A couple of months ago, my colleague Alan Oscroft picked up the baton of assessing whether the FTSE 100 index could pass the mythical 8,000 point mark by Christmas this year.
As of market close last Friday, the index was at 7,359, needing around 8.7% in two months to reach the mark. While this may look like a little bit of a stretch to achieve before this year is out, I firmly believe that 8,000 points is a very realistic mark for early next year, enabling the index to hit further highs as 2020 pans out. How so?
Over the next few months we have both a general election and another Brexit deadline. Both are what we call ‘risk events’, in that the market could be thrown in a sudden direction depending on the outcome. Now while this is impossible to say for certain, let us look at one such path.
If the Conservatives win the general election (as current polls suggest), then there is not the general uncertainty of a change of government. Indeed, the FTSE 100 should take this in a positive light.
Added to this is that, with a higher number of seats (and even potentially a majority), the Conservatives should find it easier to vote through the current Brexit bill, enabling the UK to leave the European Union before the next deadline with a smooth transition. Again, this would provide a boost to the index, although some of this will be lost due to the correlation between the British Pound and equity markets. You can read more about that here.
Last week saw the latest Bank of England meeting. Mark Carney and his colleagues in the Monetary Policy Committee decided against raising interest rates. What was surprising was that two members (Haskel and Saunders) actually voted for a 0.25% rate cut.
Usually, with big political events coming up, central bankers like to keep their powder dry in that they want to see what happens before deploying different tactics to counterbalance it. Thus, last week shows that the Bank of England has a bias towards cutting rates over hiking them as we currently stand. This will be positive for FTSE 100 constituents, as firms are able to borrow at relatively cheap interest rates for at least the next few months.

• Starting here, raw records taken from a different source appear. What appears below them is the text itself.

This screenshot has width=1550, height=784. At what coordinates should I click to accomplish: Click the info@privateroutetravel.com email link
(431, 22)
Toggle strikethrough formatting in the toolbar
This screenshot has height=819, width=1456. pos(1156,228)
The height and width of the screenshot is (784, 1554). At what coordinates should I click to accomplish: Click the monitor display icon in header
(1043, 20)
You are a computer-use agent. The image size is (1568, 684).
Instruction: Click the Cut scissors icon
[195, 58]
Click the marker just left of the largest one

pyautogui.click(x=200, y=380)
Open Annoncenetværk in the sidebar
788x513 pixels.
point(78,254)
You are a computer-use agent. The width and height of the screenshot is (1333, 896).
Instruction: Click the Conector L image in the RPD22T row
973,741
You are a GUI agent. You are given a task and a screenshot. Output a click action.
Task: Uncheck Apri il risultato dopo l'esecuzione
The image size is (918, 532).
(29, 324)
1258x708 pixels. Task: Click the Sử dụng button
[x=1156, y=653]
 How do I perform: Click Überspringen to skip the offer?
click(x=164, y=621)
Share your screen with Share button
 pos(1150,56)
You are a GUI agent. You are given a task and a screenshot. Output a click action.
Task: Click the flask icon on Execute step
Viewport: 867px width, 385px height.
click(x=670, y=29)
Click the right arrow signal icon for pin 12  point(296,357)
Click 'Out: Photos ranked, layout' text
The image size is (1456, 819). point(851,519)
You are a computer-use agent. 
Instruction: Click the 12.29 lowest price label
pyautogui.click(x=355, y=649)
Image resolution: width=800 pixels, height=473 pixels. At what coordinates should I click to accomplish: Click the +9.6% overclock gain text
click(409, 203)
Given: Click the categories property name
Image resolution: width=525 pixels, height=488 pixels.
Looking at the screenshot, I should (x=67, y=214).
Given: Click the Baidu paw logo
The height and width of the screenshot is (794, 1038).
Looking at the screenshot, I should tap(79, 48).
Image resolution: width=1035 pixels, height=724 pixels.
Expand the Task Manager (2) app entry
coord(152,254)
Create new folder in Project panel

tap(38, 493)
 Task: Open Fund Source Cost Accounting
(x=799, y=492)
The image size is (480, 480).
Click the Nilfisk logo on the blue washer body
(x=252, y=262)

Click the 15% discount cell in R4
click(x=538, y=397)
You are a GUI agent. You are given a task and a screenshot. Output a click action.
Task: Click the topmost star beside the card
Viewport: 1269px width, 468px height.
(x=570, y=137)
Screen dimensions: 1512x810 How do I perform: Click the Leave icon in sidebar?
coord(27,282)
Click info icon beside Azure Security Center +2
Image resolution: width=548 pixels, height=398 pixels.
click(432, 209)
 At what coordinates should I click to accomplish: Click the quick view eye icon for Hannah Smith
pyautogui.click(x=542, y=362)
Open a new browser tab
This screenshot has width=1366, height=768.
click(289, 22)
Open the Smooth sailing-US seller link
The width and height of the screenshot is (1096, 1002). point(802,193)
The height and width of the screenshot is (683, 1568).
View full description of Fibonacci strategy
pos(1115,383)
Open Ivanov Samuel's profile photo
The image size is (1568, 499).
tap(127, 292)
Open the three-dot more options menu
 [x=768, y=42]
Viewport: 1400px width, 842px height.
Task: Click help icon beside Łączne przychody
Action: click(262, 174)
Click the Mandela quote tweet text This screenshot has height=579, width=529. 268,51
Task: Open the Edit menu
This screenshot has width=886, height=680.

Inflation here in the UK has also been stable at around 2% over the summer. As the effects of inflation can sometimes take a few months to filter through, this should see a boost to FTSE 100 companies into early next year.
Low and stable inflation enables businesses to accurately plan for investments and other spending as it they are confident that their costs will not change wildly in the future due to inflation. As investors see them committing to a longer-term plan, this could boost their confidence in investing in the company.
Overall, while we may not see 8,000 points by Christmas, there is a strong possibility of seeing it reached and surpassed in 2020.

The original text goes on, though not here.